The proposal for the conference said "every aspect of learning or any other feature of intelligence can be so precisely described that a machine can be made to simulate it”.

Those who attended the Dartmouth event would become the leaders of AI research for decades. Many of them predicted that a machine as intelligent as a human being would exist in no more than a generation and they were given millions of dollars to make this vision come true.

But it became obvious they had underestimated how hard it would be; due to computer hardware limitations; and after pressure, the USA and British GOVT stopped funding, and the following years would be known as the first AI Winter.

Investment and interest in AI boomed in the first decades of the 21st century when machine learning was successfully applied to many problems in academia and industry due to the presence of powerful computer hardware. 

As in previous "AI summers", some observers (such as Ray Kurzweil predicted the imminent arrival of artificial general intelligence: a machine with intellectual capabilities that exceed the abilities of human beings.

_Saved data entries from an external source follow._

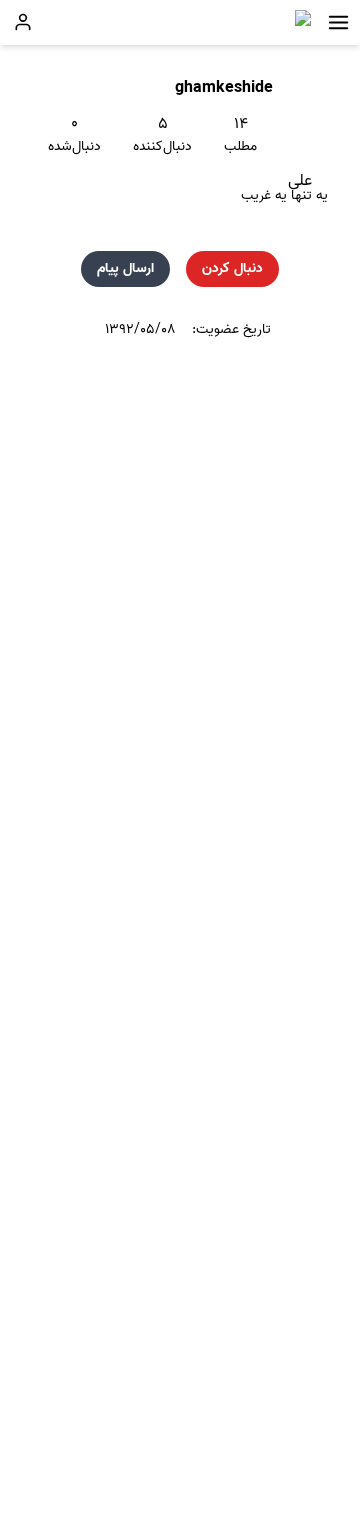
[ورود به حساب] (23, 22)
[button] (338, 22)
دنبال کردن (232, 268)
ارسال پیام (125, 268)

Today none of us can go through a normal day without utilising some form of AI. From search to social, Netflix, cctv and banking. AI is everywhere. 

Artificial Intelligence is not in the future, it’s technology of today. The robots are here. AI Systems are already running our lives, impacting people, society and every industry.

What AI Systems do and become is up to us, we’re all AI Designers.

Where is AI today?

AI is achieving superhuman performance in many narrow applications, but the reality is that we are still very far away from artificial general intelligence that truly understands the world.